We welcome you in the name of the patriots who placed on our Liberty Bell the injunction, "Proclaim Liberty throughout the Land to all the Inhabitants Thereof"; in the name of those ancestors of ours (yours and mine) who here gave up their lives in that struggle to establish the principle that "taxation without representation is tyranny" for a nation; in the name of those uncompromising agitators who delivered their message of liberty even at the risk of life itself, till the shackles fell from a race enslaved; in the name of Lucretia Mott, that gentle, that queenly champion of the downtrodden and oppressed, that inspired preacher whose motto, "Truth for Authority, not Authority for Truth," should be the watchword of every soul that seeks for freedom.

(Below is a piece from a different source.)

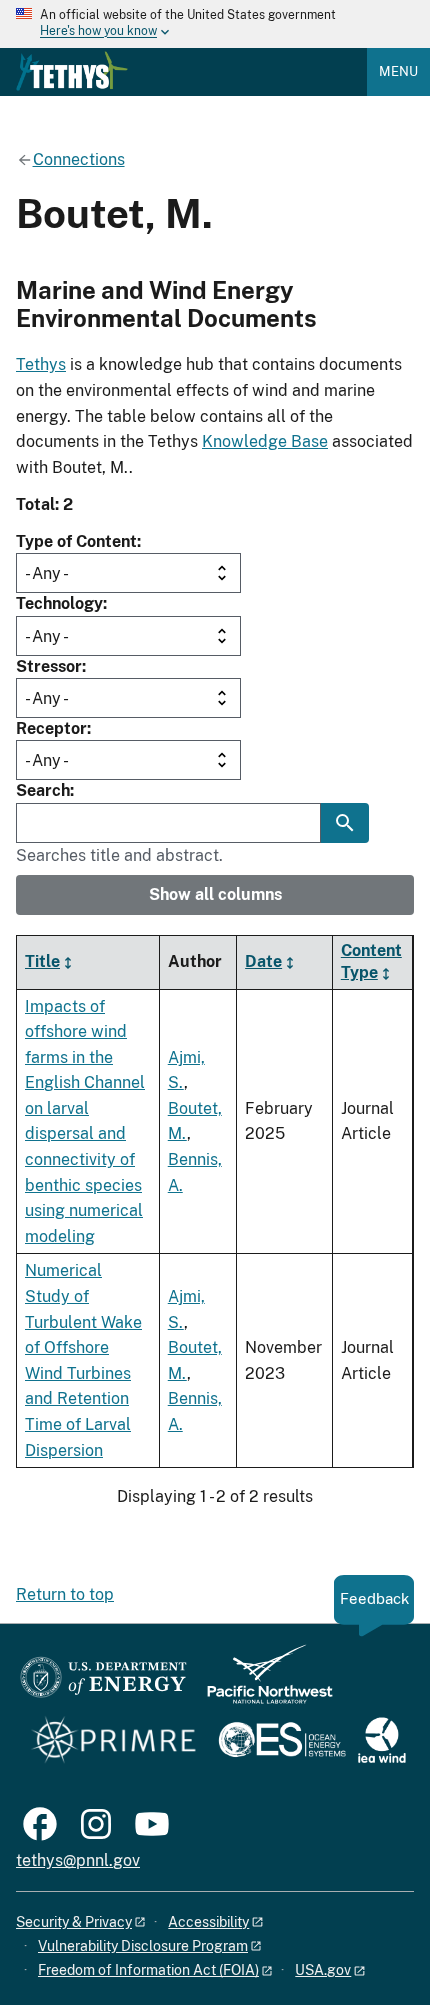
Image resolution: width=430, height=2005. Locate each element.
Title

We welcome you in the name of the pioneers in the education of women, of those who gave us the first Medical College for Women, Ann Preston, Emily Cleveland, Hannah Longshore, whose daughter is here today—our honorary president, Lucretia L. Blankenburg, wife of the chief executive of this city, to whose eloquent words of welcome you have just listened; in the name of the first president of our State association, of whom the poet Whittier wrote: "The way to make the world anew is just to grow as Mary Grew." We welcome you in the name of our national president, the Rev. Anna Howard Shaw, who, although a citizen of the world, comes back to her Pennsylvania home to get fresh strength and courage.

Mrs. James Lees Laidlaw, a national officer, made a graceful response for the association. Fraternal greetings were given by Mrs. Barsels, from the Pennsylvania Woman's Christian Temperance Union; by Mrs. Branstetter of Oklahoma from the National Socialist Party; by Mrs. Campbell McIvor of Toronto from the Canadian Woman Suffrage Association and later by Miss Leonora O'Reilly from the New York Women's Trade Union League.

Miss Laura Clay, chairman of the Membership Committee, announced the admission of nine new societies to the National Association. There were 308 delegates in attendance. Mrs.